Like the legendary Mother of Dragons from Game of Thrones, Daenerys Targaryen, Qwen rises from the much-ignored Chinese AI models to become a force to reckon with. Born from the visionary minds at the tech giant Alibaba, Qwen embodies the spirit of liberation and empowerment.

Abacus AI recently open-sourced the best uncensored models online to attest to the claim. Liberated-Qwen1.5-72B, as touted by Bindu Reddy, the company’s founder, is the most performant uncensored model in the world. As the name reveals, the model is built on top of Qwen1.5, an open-source model built by Alibaba.

Qwen1.5-72B model has surpassed Claude 2.1 and GPT-3.5-Turbo-0613 on several benchmarks since its launch. Notably, Qwen (abbr. Tongyi Qianwen) is the organisation building LLMs, large multimodal models (LMMs), and other AGI-related projects. It also develops vision and audio language models based on the Qwen language model.

Reddy said, “Qwen-liberated inches out of the best open-source model on the HumanEval leaderboard, which is Qwen1.5 chat.” An even more fascinating part about Qwen1.5 is that it is just a beta version of the much-awaited Qwen2, which Alibaba said is expected to arrive soon.

Topping the charts

If there is a true testament to an LLM’s capability, it is the Hugging Face Open LLM Leaderboard. Currently, the top model on the charts is also from Abacus AI. Smaug-72B, developed by fine-tuning the Korean AI company Moreh’s LLM called MoMo, performs on top of every other model, either built on top of Mistral or Meta’s Llama models.

MoMo 72B is built on top of another open-source model from Qwen, the Qwen72B. Developed by Alibaba, it is an open-source model with 3 trillion tokens and a 32K context length that comes in different sizes. Ever since it was released in December last year, it has been outperforming every model globally.

Moreover, Qwen has also reached Qwen-Agent, a framework built for developing LLM applications using the capabilities of Qwen1.5. The features include Function Calling, Code Interpreter, RAG, and a Chrome Extension.

Junghwan Lim, head of the AI group at Moreh, told AIM that Chinese open-source models have been performing well on several benchmarks, and the companies are continually improving them with each release. “I admire their efforts in providing various artefacts based on their new model, including Int4 and Int8 quantisation,” said Lim.

The company also added a smaller language model, Qwen-1.8B, touting it as a gift to the research community. It has a 2k context length and requires only 3GB of GPU memory. Both models would be available on Alibaba Cloud for its customers and as open source.

“The amusing part for me is their effort on multilingual understanding and human preference alignment,” Lim added. “These days, when demand for local LLM is growing rapidly, opening the base model and all the smaller models has made great contributions to the community, and the countries just started the ‘AI race’,” he added.

The ‘Qwenching’ effect

As mentioned earlier, Qwen models were launched to save Alibaba’s cloud business, which had been crumbling since October last year. Though the models are currently available on Alibaba Cloud, their capabilities are highlighted with appreciation from the open-source community.

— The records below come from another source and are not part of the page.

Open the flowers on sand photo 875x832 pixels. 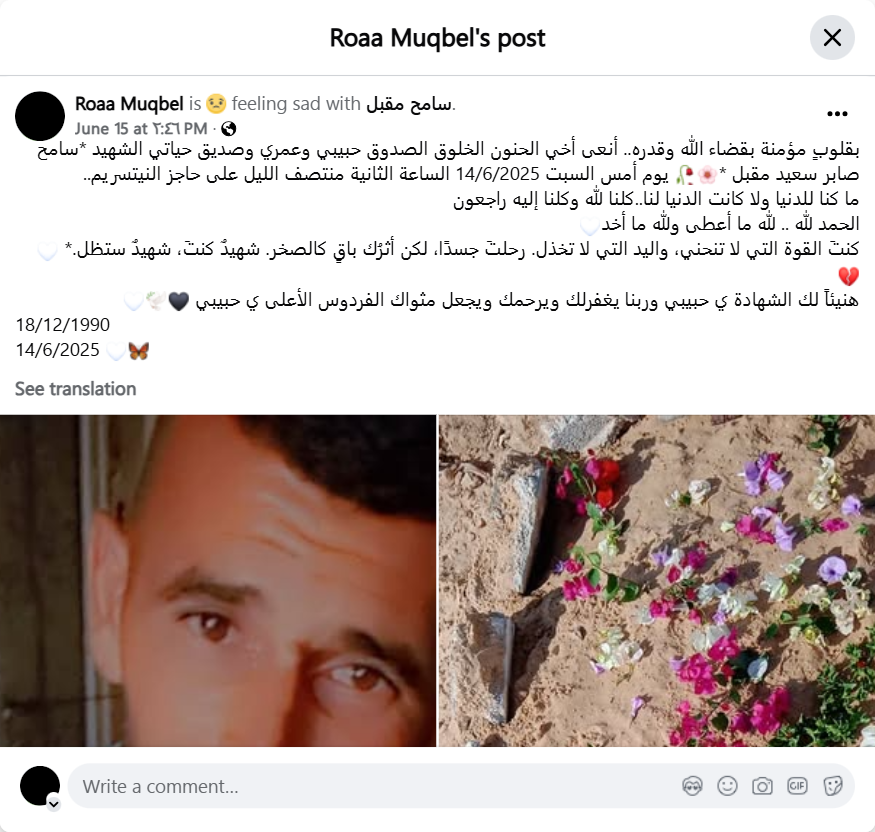[x=657, y=580]
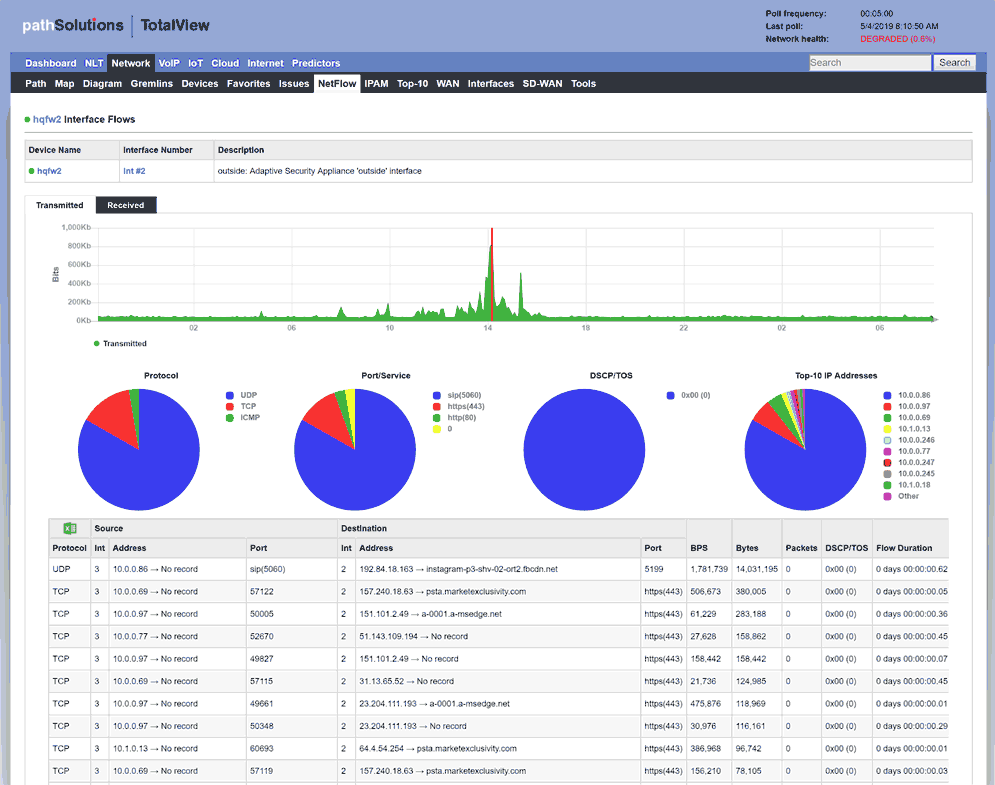Open the Top-10 section
Viewport: 995px width, 785px height.
click(x=413, y=84)
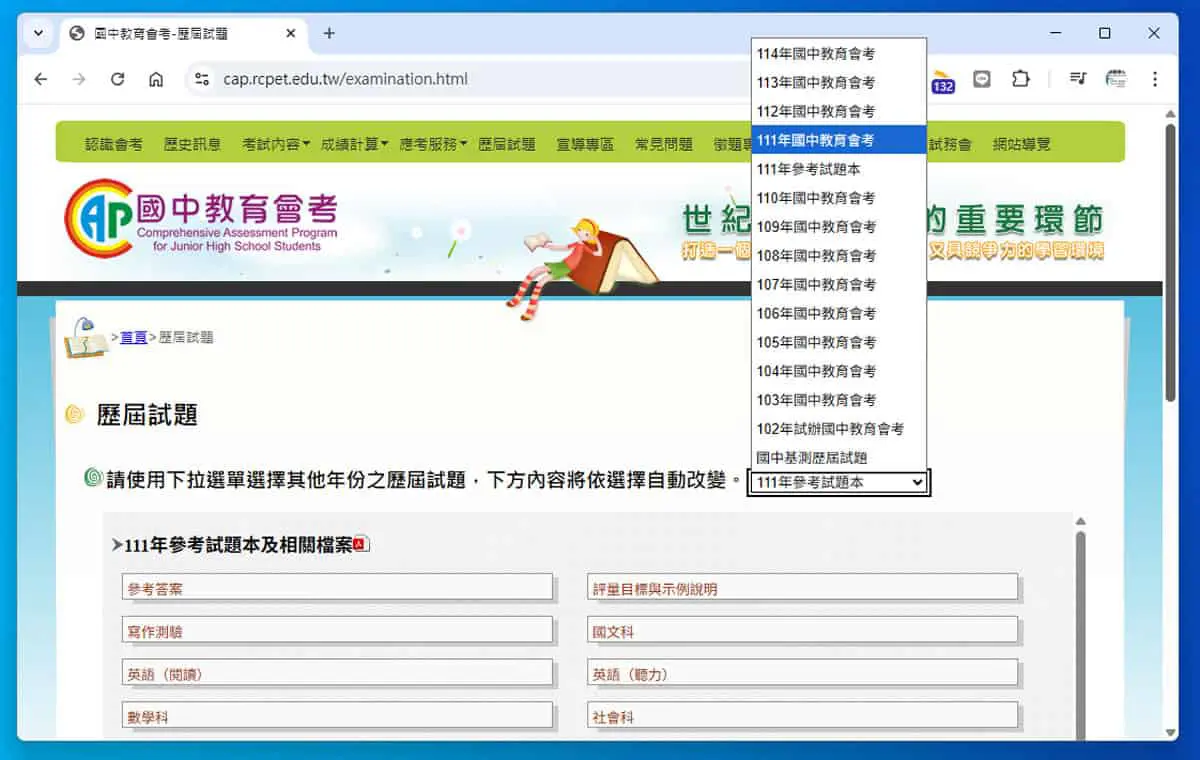
Task: Open a new tab with plus button
Action: click(329, 33)
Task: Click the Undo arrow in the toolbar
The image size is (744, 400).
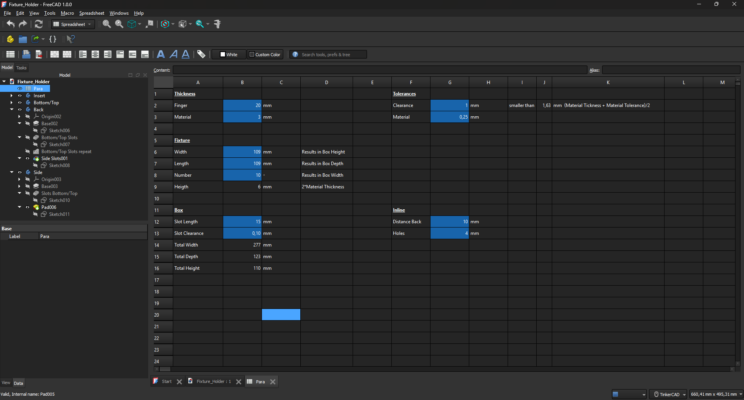Action: (10, 24)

“Instead, we will focus on developing a sustainable growth model based on emerging AI-driven demand for networked and highly scaled cloud computing services,” Joe Tsai, CEO of Alibaba, said in the company’s investor call in November.

Speaking of Meta, the company plans to release Llama 3 as soon as possible. It is the right time to adopt the impressive open-source LLMs from China, and Qwen has proved its prowess. Meanwhile, competition within China is also increasing in the open-source community, with models such as DeepSeek and Yi-34B ranking at the top of the charts.

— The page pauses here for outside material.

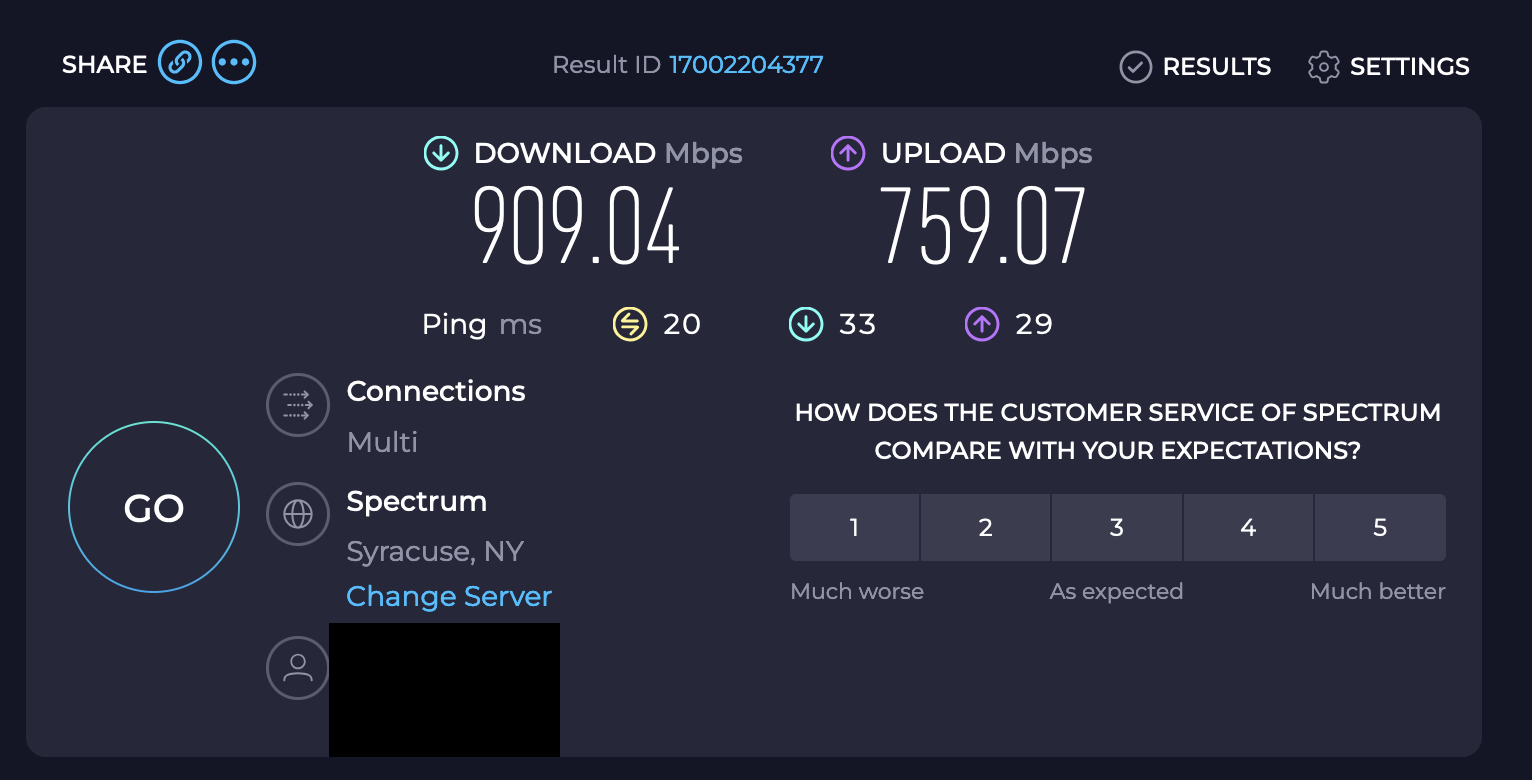
Task: Click the yellow idle ping icon
Action: pos(630,324)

But for now, Qwen has secured its spot on the top.

The Winter is Coming

Google has Gemma. Microsoft has Phi-2 and Orca. Meanwhile, Amazon remains tightlipped about making smaller models. Though it uses LLMs from other companies such as Meta and Anthropic, relying on them for a longer time would not be a thoughtful strategy for the company to compete against the tech giants – most importantly Qwen1.5.

Reminiscent of the ominous warning from Game of Thrones, “Winter is Coming” aptly describes the ascent of the Chinese Qwen model in its challenge against the established titans Microsoft, Meta, Google, and Amazon. Much like how Emad Mostaque, the founder of Stability AI, said in November that Chinese open models will overtake GPT-4 shortly – he was talking about Qwen.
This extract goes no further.